The adhesion rate of lactic acid bacteria to Caco-2 cells was calculated according to the following formula. The results are shown in Table 1.
Lactic acid bacteria adhesion rate (%) = (number of lactic acid bacteria attached / number of lactic acid bacteria added) × 100

  Pediococcus sp. KB1 is L. It showed Caco-2 cell adhesion rate equal to or better than acidophilus JCM1132, and was found to be able to adhere to the human intestinal tract.

[Identification of bacteria by 16S rDNA base sequence]
Pediococcus sp. The analysis was performed by requesting Techno Suruga Lab Co., Ltd. for 16S rDNA-Full molecular phylogenetic analysis of KB1 (NITE P-755) strain.

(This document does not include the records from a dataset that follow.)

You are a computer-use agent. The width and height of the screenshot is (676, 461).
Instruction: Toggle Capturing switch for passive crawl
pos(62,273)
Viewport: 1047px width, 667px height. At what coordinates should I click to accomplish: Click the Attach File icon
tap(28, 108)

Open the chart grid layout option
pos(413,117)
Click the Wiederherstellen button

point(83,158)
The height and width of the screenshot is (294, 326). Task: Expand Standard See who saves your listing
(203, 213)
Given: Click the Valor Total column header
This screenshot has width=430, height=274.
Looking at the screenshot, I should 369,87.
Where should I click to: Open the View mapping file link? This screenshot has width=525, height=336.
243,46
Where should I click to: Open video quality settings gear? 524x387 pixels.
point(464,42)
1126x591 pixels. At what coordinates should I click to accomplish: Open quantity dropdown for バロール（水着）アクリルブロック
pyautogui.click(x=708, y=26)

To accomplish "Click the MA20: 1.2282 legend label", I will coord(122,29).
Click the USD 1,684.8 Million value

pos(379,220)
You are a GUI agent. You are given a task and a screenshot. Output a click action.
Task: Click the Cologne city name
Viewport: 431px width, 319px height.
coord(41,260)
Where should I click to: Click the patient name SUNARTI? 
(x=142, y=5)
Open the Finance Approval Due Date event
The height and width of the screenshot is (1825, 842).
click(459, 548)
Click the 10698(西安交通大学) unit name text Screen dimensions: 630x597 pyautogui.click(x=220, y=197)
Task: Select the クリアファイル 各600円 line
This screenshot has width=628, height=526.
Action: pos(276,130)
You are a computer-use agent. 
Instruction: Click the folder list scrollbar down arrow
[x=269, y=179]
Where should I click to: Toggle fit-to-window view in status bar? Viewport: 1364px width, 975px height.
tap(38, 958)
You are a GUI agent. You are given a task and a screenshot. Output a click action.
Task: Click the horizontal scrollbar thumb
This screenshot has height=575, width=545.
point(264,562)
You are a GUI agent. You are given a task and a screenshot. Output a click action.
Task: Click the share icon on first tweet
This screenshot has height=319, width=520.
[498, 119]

The base sequence obtained as a result of the analysis is shown in SEQ ID NO: 1. The analysis result of the base sequence of 16S rRNA revealed that this bacterium is a new species that does not fall under any of the known lactic acid bacteria.

NITE P-755

Claims (4)

Have immunostimulatory activity, it has a gastric fluid resistant and high adhesion to intestinal milk acid bacteria Pediococcus (Pediococcus) sp. KB1 (NITE P-755). Lactic acid bacteria Pediococcus sp. An immunostimulatory composition containing KB1 (NITE P-755) as an active ingredient. Food / beverage products containing the immunostimulatory composition of Claim 2. A pharmaceutical comprising the immunostimulatory composition according to claim 2.